During Visit Our Schools Month, the district will open its elementary school doors to families, neighbors and community members for guided tours between Oct. 15 and Nov. 7. Courtesy of Minneapolis Public Schools.

During Visit Our Schools Month, the district will open its elementary school doors to families, neighbors and community members for guided tours between Oct. 15 and Nov. 7. Courtesy of Minneapolis Public Schools.

Opening the doors to better enrollment

Updated: September 30, 2016 - 3:40 pm

Minneapolis Public Schools is trying a new strategy to boost enrollment, opening up the elementary schools to prospective parents and community members.

Visit Our Schools Month, beginning Oct. 15, will replace the School Fair Showcase, a costly and largely inaccessible event that has failed to return on the investment.

“Families are choosing schools other than ours,” said Bryan Fleming, director of enrollment management with the district’s Student Placement Services and New Families Center. “We believe that if we can recapture those families and get them to our schools with a meaningful experience, then we can increase enrollment, and have a much better chance of retaining those students and families.”

Superintendent Ed Graff brought the idea from his previous district in Alaska, which he said faced similar enrollment issues.

“We didn’t get the same return we were looking for, so we’re trying this approach,” Graff said. “It’s more than just prospective parents, it’s community members touring our schools and learning about what the school has to offer the community, our students.”

In terms of budgeting, the transition makes sense. The School Fair Showcase, held at the Minneapolis Convention Center downtown, was expensive, and many families couldn’t make it for reasons like transportation, parking and scheduling.

“It was accessible to some families, but it wasn’t accessible to all families, all the families we wanted to touch,” Fleming said. “It was only one opportunity.”

With the Visit Our Schools initiative, families will have several chances to tour schools in their community, which Fleming said he predicts will be more convenient and more compelling. With more than 40 elementary schools to consider, this also gives families the time to take several tours.

School board members and enrollment experts said they agree that inviting prospective parents and community members into the schools will be much more rewarding for families and reinforce the district’s message that strong schools support strong communities.

“The reality is, there’s a lot of families whose kids could be attending Minneapolis Public Schools, but aren’t,” Fleming said. “We want all of our schools to be accessible, we want all of our schools to be seen by the general public as places where good things are happening.”

It’s important for the district to convince prospective parents early in the school selection process that public school is the best choice. In order to compete with private schools, MPS will launch its student placement portal several months early (Nov. 15) and has bumped up the deadline for selecting a school (Feb. 4).

The earlier deadline also allows the district’s Human Resources department more time to hire and train staff. The School Board’s Finance Committee members said they expect this will improve staff recruitment and retention efforts.

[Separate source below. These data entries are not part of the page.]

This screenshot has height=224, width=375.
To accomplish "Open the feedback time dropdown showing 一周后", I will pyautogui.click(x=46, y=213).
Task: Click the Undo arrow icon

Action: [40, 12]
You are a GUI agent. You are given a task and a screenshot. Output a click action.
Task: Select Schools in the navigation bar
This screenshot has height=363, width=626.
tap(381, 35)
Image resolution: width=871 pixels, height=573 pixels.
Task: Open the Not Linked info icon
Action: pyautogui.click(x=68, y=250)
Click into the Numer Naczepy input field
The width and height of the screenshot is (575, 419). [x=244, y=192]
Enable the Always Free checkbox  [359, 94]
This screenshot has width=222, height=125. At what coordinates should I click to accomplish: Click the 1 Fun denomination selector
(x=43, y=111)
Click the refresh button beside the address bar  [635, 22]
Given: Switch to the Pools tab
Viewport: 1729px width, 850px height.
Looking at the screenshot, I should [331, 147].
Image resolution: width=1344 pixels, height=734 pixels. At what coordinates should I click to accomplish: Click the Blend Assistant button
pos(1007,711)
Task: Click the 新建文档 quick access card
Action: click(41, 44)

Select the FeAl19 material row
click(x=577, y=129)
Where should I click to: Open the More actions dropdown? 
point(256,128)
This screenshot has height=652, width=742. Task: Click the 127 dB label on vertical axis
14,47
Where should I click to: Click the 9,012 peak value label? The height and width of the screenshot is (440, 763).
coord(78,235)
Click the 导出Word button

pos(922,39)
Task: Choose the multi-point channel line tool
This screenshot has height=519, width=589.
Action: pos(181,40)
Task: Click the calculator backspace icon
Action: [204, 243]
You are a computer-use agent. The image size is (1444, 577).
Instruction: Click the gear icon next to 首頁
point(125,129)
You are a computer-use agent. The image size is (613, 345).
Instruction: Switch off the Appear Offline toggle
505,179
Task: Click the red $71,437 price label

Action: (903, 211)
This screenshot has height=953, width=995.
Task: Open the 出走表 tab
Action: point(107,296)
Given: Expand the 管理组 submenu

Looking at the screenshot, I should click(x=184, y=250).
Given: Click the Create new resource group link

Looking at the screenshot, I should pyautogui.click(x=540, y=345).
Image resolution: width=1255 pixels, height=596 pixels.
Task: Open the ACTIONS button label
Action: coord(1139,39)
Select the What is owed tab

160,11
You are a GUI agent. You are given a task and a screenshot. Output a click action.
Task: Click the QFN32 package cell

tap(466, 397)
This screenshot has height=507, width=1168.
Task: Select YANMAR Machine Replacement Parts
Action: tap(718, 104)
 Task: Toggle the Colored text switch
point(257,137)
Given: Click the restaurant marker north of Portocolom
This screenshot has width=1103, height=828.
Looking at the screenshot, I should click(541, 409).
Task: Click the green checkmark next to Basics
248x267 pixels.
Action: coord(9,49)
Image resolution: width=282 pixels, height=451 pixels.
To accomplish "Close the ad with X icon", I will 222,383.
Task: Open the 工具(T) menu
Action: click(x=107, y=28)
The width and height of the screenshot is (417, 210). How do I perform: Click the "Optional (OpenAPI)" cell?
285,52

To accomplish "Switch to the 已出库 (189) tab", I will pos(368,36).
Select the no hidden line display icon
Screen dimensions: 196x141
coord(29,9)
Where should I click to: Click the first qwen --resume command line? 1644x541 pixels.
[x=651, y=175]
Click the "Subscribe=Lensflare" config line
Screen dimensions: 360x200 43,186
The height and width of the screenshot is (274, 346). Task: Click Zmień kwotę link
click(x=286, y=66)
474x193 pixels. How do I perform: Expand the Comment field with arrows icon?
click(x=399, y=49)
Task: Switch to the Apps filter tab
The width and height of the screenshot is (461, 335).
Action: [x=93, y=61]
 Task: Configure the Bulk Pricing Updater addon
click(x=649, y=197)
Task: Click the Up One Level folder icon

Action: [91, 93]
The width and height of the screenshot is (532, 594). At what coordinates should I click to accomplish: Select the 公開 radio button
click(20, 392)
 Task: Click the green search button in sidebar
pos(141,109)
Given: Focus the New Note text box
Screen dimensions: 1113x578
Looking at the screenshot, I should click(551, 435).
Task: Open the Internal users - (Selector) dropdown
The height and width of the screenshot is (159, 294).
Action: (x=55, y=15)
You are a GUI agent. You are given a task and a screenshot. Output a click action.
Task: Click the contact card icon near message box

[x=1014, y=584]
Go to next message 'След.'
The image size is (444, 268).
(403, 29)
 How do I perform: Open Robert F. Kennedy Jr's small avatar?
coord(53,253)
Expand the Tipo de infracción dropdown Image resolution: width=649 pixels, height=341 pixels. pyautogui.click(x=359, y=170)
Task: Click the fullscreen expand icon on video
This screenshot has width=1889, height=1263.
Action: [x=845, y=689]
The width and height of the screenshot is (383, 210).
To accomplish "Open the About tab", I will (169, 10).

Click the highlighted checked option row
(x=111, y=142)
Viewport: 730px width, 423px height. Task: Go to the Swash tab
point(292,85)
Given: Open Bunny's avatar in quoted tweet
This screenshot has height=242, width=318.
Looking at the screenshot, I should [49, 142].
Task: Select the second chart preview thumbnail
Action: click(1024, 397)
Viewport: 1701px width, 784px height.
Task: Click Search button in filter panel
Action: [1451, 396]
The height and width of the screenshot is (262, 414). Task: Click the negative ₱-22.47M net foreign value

“I think it’s a great thing. It’s been a long term goal to hire earlier in the year,” said School Board Member Carla Bates. “My only concern is disrupting the academic day. I think I’m probably just freaking out because we’ve been doing [the School Fair Showcase] for like 20 years, and this is so different.”

This is a sudden shift, and despite some apprehension, most of the feedback the Student Placement Services and New Families Center has received is positive, Fleming said.

“I think the earlier deadline is going to be difficult for families,” said Minneapolis School Board Member Rebecca Gagnon. “But I think people coming into the schools is always a win.”

Graff said he is willing to try other ways to connect with prospective parents if the Visit Our Schools strategy is a flop, but thinks the new way will communicate information about the schools better than the district has been able to before.

“It’s an opportunity to showcase the schools, give the schools a voice, give the kids a voice,” Graff said. “A lot is said about a school’s climate in the building that you don’t necessarily get in a general information packet.”

Fleming said he thinks the new recruitment model will be successful, too.

“I think choosing a school is the biggest decision that a family can make regarding the academic, social and emotional trajectory of their child,” he said. “My hope is that parents will visit and come away with a really clear sense of how their child would fit in a certain school. We want them to have a good sense of that, we want that to be a positive imprint.”